* **STUDY QUESTIONS**:
A) Repeat, word for word, the passage of the forum post about KVM VGA passthrough that starts at the words "Re: KVM VGA-Passthrough" and stops after "in it so far.".
B) Write the next part of the forum post about KVM VGA passthrough, starting right after its last sentence.

* **TEXT BLOCK**:
----------------------------------------

Re: KVM VGA-Passthrough using the new vfio-vga support in kernel =>3.9

4kGamer wrote:

ok, I will post my complete config in a few hours. Here is my issue:

what I experienced a few times already: all of a sudden there is "a glitch" in the Picture, just for a second. And right at that instant CPU usage jumps to 100 % and then it goes down again. Maybe it's related to disk performance, maybe it's just the CPU or maybe it's just a mistake of the Game. I experienced this when I play offline Fifa 15 with friends. (Normally my CPU usage is about 20-30 % when I play Fifa 15 at 4k resolution)
I also tried to replicate the issue when I use bare metal Windows, but it didn't occur in it so far.

----------------------------------------

* **DATA EXTRACT**:
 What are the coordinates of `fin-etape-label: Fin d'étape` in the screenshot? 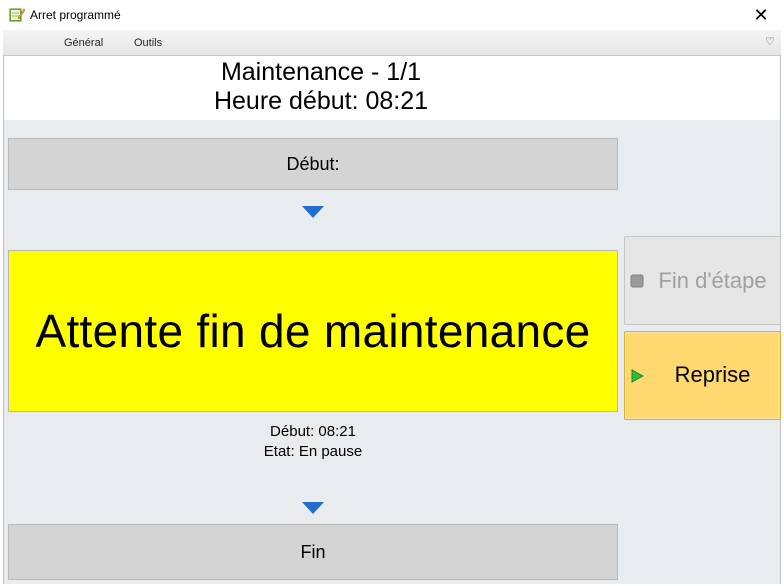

----------------------------------------

* **ANSWERS FOR EACH ITEM**:
A)
Re: KVM VGA-Passthrough using the new vfio-vga support in kernel =>3.9

4kGamer wrote:

ok, I will post my complete config in a few hours. Here is my issue:

what I experienced a few times already: all of a sudden there is "a glitch" in the Picture, just for a second. And right at that instant CPU usage jumps to 100 % and then it goes down again. Maybe it's related to disk performance, maybe it's just the CPU or maybe it's just a mistake of the Game. I experienced this when I play offline Fifa 15 with friends. (Normally my CPU usage is about 20-30 % when I play Fifa 15 at 4k resolution)
I also tried to replicate the issue when I use bare metal Windows, but it didn't occur in it so far.

B)
You really should try to pin your vcpus 1:1 to real cpus; and keep hyper-threading in mind to prevent cache-trashing (which very well could be the cause for your micro-stutters);

With a i7 920 Host CPU (8 virtual cpus; hyperthreading) i use this:

  <vcpu placement='static'>4</vcpu>
  <cputune>
    <vcpupin vcpu='0' cpuset='2'/>
    <vcpupin vcpu='1' cpuset='6'/>
    <vcpupin vcpu='2' cpuset='3'/>
    <vcpupin vcpu='3' cpuset='7'/>
    <emulatorpin cpuset='0-1,4-5'/>
  </cputune>
  <os>
    <type arch='x86_64' machine='pc-i440fx-2.1'>hvm</type>
    <loader readonly='yes' type='pflash'>/etc/libvirt/efi/edk2.git/ovmf-x64/OVMF_CODE-pure-efi.fd</loader>
    <nvram template='/etc/libvirt/efi/edk2.git/ovmf-x64/OVMF_VARS-pure-efi.fd'>/var/lib/libvirt/qemu/nvram/win_VARS.fd</nvram>
    <bootmenu enable='yes'/>
  </os>
  <features>
    <acpi/>
    <apic/>
    <pae/>
    <hyperv>
      <relaxed state='on'/>
      <vapic state='on'/>
      <spinlocks state='on' retries='8191'/>
    </hyperv>
  </features>
  <cpu mode='host-passthrough'>
    <topology sockets='1' cores='2' threads='2'/>
  </cpu>

Looking forward to hear if that helps!
Greetings

Last edited by kaeptnb (2015-01-08 15:21:24)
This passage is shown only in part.